Queensland Transport Minister Bart Mellish has today announced an $8 million investment to explore replacement options for the more than 30-year-old Transport Registration and Integrated Licensing System.
Cairns News can advise readers this upgrade coincides with Federal Labor’s move to introduce Digital ID for all government clients, which in effect is at least 90 per cent of the population. Queensland Labor will be devising a method of integrating all state government issued licences including gun licences with the federal roll out of the MyGov ID program.
This upgrade aligns with National Cabinet calling for a federal register of gun owners.
Facial recognition systems will be incorporated by the federal and now state programs which in due course will be used to identify anyone wanting to apply for any state government licence or for patient facial recognition scanning at hospitals.
“The current system is not good enough,”” Mr Mellish claimed.
“I expect more, and I believe the people of Queensland deserve a 21st century solution.
“Reviews have been undertaken into the Camera Detected Offence Program and Emergency Vehicle Priority system issues reported in 2023, which identify a need to update the departments systems.”

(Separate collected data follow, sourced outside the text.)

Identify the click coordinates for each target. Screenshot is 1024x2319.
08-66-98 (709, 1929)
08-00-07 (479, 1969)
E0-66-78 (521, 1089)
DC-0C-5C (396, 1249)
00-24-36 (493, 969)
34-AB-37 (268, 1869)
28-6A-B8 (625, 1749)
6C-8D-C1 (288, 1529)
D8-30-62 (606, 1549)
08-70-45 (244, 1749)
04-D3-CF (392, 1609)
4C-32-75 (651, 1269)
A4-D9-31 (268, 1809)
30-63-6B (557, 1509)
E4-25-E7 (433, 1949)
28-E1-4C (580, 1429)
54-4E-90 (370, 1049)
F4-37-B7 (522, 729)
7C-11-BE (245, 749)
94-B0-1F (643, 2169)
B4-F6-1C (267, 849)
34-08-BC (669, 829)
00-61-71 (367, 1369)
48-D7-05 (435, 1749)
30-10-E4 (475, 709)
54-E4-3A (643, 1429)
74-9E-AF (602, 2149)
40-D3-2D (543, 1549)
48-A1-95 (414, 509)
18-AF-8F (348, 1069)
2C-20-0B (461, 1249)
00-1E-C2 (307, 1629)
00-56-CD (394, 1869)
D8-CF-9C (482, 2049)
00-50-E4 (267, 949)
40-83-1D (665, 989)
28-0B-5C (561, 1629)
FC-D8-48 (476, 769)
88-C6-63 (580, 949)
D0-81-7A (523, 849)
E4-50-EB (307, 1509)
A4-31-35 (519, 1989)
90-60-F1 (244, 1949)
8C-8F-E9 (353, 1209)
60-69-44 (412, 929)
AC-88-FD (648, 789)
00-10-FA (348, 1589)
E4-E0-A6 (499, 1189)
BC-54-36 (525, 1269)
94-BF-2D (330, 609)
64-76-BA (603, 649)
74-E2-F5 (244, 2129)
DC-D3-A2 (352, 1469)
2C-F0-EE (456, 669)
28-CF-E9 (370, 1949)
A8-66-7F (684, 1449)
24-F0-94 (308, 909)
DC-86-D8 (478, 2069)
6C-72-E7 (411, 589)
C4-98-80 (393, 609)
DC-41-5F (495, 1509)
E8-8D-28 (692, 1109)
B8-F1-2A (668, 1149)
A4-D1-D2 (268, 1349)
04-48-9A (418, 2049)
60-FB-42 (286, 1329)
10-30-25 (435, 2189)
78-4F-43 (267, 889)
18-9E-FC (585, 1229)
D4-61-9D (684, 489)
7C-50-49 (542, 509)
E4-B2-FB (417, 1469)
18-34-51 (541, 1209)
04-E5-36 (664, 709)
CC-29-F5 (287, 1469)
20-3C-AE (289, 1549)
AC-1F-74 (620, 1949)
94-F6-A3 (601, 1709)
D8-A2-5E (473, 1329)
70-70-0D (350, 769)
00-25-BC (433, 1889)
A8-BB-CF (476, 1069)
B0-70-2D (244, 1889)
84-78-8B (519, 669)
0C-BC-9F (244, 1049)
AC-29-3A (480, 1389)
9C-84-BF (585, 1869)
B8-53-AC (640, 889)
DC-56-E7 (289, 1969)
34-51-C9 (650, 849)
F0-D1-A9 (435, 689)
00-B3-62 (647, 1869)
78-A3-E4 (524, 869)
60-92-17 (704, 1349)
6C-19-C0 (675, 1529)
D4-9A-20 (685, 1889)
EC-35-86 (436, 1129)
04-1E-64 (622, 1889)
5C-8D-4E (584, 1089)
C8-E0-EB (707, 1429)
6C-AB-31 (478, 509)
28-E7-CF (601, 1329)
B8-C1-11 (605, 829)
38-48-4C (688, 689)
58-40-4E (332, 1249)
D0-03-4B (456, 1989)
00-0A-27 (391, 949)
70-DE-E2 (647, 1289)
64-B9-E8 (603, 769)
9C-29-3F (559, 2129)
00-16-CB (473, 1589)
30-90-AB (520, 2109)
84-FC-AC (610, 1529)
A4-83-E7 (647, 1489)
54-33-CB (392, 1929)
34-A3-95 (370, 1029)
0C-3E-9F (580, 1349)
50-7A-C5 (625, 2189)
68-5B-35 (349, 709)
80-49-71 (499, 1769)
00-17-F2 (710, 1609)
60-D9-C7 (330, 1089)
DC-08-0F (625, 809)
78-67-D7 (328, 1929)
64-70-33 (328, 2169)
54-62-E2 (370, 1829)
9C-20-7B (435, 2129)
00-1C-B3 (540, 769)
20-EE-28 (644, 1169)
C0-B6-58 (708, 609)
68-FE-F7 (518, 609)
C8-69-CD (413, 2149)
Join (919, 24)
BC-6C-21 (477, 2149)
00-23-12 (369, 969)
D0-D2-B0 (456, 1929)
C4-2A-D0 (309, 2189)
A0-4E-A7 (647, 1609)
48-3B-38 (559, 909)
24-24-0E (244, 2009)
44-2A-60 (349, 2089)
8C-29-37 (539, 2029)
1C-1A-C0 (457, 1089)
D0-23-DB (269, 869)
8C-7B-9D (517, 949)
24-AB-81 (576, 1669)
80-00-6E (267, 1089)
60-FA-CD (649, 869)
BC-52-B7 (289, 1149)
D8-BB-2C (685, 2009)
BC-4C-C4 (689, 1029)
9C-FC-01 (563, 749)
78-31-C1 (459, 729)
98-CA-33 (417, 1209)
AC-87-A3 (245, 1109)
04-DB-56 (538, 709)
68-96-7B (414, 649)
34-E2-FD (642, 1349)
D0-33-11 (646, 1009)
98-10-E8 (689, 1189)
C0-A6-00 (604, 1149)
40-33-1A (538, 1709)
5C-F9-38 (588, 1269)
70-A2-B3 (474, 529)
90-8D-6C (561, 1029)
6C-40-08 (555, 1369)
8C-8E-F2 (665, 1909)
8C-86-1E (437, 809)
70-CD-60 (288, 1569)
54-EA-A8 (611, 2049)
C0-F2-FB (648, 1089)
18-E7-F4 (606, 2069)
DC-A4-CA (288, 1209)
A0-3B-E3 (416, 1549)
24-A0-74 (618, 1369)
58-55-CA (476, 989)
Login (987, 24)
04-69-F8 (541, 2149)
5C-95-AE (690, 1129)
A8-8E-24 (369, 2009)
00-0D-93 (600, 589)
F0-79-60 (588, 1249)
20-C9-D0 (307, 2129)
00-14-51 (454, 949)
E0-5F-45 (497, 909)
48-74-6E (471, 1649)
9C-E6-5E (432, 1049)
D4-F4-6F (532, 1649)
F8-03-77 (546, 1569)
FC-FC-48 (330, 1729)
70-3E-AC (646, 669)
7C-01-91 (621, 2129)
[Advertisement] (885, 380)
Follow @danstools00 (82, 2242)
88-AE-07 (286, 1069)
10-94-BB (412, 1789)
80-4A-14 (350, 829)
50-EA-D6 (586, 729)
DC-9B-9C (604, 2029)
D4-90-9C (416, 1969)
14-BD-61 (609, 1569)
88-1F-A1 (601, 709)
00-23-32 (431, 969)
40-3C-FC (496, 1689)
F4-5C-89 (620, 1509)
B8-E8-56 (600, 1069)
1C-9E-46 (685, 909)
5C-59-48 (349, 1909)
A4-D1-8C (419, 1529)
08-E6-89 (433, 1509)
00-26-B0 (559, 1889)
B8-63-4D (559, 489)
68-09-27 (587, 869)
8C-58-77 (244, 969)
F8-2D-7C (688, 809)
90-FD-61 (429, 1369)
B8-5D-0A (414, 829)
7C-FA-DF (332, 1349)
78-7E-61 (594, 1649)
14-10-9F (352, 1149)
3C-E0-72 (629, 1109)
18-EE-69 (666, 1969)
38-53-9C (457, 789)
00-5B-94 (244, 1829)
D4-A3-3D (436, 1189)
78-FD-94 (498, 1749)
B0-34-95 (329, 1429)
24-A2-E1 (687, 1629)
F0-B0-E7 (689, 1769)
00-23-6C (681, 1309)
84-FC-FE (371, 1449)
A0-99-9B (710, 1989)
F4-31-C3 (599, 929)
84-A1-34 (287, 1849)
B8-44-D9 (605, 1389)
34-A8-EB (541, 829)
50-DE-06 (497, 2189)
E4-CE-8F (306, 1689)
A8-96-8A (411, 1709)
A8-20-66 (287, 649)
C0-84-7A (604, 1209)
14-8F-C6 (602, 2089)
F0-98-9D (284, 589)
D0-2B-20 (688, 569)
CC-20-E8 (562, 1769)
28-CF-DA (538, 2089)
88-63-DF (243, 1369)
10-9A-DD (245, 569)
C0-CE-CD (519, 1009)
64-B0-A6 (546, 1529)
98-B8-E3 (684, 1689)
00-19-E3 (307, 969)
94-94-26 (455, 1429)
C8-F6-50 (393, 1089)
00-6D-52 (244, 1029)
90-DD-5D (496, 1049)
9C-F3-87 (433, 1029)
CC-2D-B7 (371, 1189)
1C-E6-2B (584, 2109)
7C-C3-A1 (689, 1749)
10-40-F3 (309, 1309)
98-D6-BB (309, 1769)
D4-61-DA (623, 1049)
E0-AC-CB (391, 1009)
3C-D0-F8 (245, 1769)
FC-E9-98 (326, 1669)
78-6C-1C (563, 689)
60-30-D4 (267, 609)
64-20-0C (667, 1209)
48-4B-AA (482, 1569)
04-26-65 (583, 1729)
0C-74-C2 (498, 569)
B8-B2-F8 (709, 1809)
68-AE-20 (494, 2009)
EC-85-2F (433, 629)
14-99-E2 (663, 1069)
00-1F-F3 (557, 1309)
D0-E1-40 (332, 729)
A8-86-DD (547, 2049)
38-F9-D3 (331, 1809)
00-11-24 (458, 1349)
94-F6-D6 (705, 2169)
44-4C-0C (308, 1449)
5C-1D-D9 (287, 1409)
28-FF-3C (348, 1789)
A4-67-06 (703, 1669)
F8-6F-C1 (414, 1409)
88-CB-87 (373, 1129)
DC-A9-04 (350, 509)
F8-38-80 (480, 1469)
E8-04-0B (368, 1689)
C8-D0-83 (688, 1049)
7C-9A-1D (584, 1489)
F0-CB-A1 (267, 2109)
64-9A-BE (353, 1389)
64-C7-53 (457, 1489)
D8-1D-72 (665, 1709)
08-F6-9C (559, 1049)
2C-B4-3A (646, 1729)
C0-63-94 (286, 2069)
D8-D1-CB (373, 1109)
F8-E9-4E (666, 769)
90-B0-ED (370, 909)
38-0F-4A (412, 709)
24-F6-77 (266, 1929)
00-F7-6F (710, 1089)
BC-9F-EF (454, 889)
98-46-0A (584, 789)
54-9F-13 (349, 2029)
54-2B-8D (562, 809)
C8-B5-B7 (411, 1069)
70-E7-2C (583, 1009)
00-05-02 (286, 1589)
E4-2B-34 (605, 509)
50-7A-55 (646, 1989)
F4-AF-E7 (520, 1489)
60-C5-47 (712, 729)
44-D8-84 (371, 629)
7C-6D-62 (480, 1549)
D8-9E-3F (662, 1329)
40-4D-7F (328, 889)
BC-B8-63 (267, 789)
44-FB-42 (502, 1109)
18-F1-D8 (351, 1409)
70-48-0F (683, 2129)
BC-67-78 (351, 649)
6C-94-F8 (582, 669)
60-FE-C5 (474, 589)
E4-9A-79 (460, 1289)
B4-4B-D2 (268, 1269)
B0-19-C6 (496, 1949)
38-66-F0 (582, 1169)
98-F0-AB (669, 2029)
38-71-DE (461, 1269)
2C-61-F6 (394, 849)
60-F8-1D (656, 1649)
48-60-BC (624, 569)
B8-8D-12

The transport department system, first implemented by in 1993, is one of the Department’s core licensing, registration, and administration platforms, through which more than 4 million licences and nearly 6 million registrations are issued each year.
The Minister has called for the ageing systems replacement following multiple system failures, including the incorrect issue of double demerit points through the Camera Detected Offence Program.
It’s understood the system has become complex to maintain and modify and, as a result of the legacy architecture, maintenance and enhancement are both expensive and time consuming.
This has led to an increasing number of technical issues being experienced.
A further issue has recently been identified where a number of Queenslanders were prematurely upgraded from a provisional to open licence despite not being old enough or having served the correct provisional licence period.
Approximately 86 Queensland licence holders have been identified, however the issue appears to stem back to 2013 when minimum age requirements for P1, P2 and open licences were introduced by the Newman Government.
Transport and Main Roads are contacting all impacted Queenslanders and reissuing licences. Those previously impacted, who now qualify for an open licence, will not have to have a new licence issued.
It is the Ministers expectation that any new system adopted will not only be future-proof and incorporate world-leading technology but also ensure value for money for the state of Queensland.
Transport and Main Roads is implementing the recommendations from the reviews progressively, and will ensure there is a renewed focus on system governance.